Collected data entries
------------------------------------------------

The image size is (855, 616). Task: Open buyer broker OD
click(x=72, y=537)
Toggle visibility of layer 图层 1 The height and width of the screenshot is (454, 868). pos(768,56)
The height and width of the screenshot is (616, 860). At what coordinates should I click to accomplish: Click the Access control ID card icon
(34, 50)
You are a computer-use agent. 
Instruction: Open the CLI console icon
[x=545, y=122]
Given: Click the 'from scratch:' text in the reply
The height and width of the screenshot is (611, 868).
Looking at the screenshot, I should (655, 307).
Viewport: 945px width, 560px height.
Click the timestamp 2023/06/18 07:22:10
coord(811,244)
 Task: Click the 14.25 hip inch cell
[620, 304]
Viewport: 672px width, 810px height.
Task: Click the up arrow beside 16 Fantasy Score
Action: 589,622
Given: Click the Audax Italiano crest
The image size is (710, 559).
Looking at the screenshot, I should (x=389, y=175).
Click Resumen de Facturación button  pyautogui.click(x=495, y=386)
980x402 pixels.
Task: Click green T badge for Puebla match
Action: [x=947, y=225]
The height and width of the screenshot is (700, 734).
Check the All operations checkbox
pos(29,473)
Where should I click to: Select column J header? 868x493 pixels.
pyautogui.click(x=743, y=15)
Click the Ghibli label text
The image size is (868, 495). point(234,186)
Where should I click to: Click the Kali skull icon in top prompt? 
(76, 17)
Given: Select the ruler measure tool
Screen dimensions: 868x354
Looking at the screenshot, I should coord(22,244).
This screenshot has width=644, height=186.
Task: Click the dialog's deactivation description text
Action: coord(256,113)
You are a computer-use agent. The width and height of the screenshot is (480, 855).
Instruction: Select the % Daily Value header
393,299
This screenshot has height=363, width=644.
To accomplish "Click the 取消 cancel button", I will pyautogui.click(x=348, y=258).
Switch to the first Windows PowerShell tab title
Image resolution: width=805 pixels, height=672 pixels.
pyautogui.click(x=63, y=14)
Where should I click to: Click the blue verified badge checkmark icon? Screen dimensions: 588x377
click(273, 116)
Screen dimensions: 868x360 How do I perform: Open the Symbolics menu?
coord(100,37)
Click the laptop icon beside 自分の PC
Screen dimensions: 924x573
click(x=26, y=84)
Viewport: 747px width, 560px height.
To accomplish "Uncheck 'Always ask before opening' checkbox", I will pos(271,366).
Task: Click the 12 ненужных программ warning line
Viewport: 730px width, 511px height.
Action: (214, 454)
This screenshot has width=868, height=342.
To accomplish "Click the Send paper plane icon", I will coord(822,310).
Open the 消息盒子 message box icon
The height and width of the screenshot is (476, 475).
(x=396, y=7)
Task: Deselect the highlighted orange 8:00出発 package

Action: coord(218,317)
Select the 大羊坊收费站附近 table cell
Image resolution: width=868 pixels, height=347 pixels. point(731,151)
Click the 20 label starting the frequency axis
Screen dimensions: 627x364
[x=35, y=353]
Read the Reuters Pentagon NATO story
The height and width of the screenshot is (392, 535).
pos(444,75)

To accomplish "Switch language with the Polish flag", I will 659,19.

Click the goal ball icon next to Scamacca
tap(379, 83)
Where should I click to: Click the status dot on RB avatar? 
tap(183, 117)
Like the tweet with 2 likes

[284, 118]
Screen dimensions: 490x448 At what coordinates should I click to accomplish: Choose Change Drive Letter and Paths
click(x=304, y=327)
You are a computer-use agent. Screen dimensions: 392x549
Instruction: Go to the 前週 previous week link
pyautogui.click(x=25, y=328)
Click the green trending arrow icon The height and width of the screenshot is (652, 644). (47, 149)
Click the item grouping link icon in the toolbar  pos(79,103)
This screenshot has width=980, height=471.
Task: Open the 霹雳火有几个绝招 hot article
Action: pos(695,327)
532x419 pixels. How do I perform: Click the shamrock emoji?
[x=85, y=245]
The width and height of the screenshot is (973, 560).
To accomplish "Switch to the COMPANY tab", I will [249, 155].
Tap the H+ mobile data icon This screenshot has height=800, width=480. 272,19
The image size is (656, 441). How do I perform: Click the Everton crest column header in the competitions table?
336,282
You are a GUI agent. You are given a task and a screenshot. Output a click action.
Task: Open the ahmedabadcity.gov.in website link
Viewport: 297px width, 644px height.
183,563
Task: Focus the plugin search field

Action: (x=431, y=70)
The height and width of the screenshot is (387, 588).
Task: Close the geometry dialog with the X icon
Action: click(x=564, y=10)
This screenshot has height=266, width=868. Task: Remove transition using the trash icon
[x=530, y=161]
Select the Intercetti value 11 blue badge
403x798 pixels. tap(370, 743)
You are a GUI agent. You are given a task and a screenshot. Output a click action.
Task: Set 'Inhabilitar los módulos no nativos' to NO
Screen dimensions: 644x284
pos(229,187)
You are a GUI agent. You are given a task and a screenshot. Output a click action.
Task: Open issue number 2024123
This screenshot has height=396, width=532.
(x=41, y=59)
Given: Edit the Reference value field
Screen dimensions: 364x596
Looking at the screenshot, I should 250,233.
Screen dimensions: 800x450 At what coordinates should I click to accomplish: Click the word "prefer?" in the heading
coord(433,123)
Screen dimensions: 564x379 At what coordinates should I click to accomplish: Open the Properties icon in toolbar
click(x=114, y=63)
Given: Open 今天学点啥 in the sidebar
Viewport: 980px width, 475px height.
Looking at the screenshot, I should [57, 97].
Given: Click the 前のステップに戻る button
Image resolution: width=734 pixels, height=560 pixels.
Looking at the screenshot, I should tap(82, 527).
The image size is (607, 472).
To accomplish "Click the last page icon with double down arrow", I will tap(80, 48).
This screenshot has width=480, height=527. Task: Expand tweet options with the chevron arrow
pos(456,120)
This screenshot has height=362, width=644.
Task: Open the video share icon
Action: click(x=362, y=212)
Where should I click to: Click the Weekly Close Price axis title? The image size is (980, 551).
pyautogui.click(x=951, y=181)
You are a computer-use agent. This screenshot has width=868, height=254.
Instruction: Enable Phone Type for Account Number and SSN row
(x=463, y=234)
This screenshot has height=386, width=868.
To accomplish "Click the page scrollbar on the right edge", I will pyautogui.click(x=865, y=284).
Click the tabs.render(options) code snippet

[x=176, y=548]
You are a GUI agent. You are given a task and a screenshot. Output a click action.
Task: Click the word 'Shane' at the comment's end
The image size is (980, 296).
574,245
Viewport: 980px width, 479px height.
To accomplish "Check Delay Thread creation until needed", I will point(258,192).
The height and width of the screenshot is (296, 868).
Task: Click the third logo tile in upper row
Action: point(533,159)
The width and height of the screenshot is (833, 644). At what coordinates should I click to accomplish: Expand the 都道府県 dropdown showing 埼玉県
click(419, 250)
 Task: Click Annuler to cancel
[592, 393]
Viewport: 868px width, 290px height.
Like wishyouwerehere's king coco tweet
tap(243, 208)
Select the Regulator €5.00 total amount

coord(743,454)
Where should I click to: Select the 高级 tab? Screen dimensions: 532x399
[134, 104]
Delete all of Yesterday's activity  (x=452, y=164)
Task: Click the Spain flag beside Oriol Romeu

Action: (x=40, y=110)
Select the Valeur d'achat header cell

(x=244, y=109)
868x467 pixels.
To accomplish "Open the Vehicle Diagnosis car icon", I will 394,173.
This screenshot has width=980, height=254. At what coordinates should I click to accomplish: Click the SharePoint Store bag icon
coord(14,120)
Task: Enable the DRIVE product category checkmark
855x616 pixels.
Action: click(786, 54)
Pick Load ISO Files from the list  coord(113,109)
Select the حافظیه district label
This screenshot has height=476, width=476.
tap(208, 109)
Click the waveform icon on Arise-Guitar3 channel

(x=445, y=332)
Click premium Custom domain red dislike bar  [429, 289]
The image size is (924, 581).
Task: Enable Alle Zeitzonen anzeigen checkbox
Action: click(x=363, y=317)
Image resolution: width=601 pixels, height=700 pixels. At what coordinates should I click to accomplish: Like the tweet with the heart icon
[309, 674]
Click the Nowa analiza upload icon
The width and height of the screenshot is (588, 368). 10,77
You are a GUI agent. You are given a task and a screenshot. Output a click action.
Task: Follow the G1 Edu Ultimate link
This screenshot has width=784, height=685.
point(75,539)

------------------------------------------------

Task prompt
Return, word for word, every line from the top of the entries down to the line that holds "Viewport: 747px width, 560px height.", both included.

Your response
The image size is (855, 616). Task: Open buyer broker OD
click(x=72, y=537)
Toggle visibility of layer 图层 1 The height and width of the screenshot is (454, 868). pos(768,56)
The height and width of the screenshot is (616, 860). At what coordinates should I click to accomplish: Click the Access control ID card icon
(34, 50)
You are a computer-use agent. 
Instruction: Open the CLI console icon
[x=545, y=122]
Given: Click the 'from scratch:' text in the reply
The height and width of the screenshot is (611, 868).
Looking at the screenshot, I should (655, 307).
Viewport: 945px width, 560px height.
Click the timestamp 2023/06/18 07:22:10
coord(811,244)
 Task: Click the 14.25 hip inch cell
[620, 304]
Viewport: 672px width, 810px height.
Task: Click the up arrow beside 16 Fantasy Score
Action: 589,622
Given: Click the Audax Italiano crest
The image size is (710, 559).
Looking at the screenshot, I should (x=389, y=175).
Click Resumen de Facturación button  pyautogui.click(x=495, y=386)
980x402 pixels.
Task: Click green T badge for Puebla match
Action: [x=947, y=225]
The height and width of the screenshot is (700, 734).
Check the All operations checkbox
pos(29,473)
Where should I click to: Select column J header? 868x493 pixels.
pyautogui.click(x=743, y=15)
Click the Ghibli label text
The image size is (868, 495). point(234,186)
Where should I click to: Click the Kali skull icon in top prompt? 
(76, 17)
Given: Select the ruler measure tool
Screen dimensions: 868x354
Looking at the screenshot, I should coord(22,244).
This screenshot has width=644, height=186.
Task: Click the dialog's deactivation description text
Action: coord(256,113)
You are a computer-use agent. The width and height of the screenshot is (480, 855).
Instruction: Select the % Daily Value header
393,299
This screenshot has height=363, width=644.
To accomplish "Click the 取消 cancel button", I will pyautogui.click(x=348, y=258).
Switch to the first Windows PowerShell tab title
Image resolution: width=805 pixels, height=672 pixels.
pyautogui.click(x=63, y=14)
Where should I click to: Click the blue verified badge checkmark icon? Screen dimensions: 588x377
click(273, 116)
Screen dimensions: 868x360 How do I perform: Open the Symbolics menu?
coord(100,37)
Click the laptop icon beside 自分の PC
Screen dimensions: 924x573
click(x=26, y=84)
Viewport: 747px width, 560px height.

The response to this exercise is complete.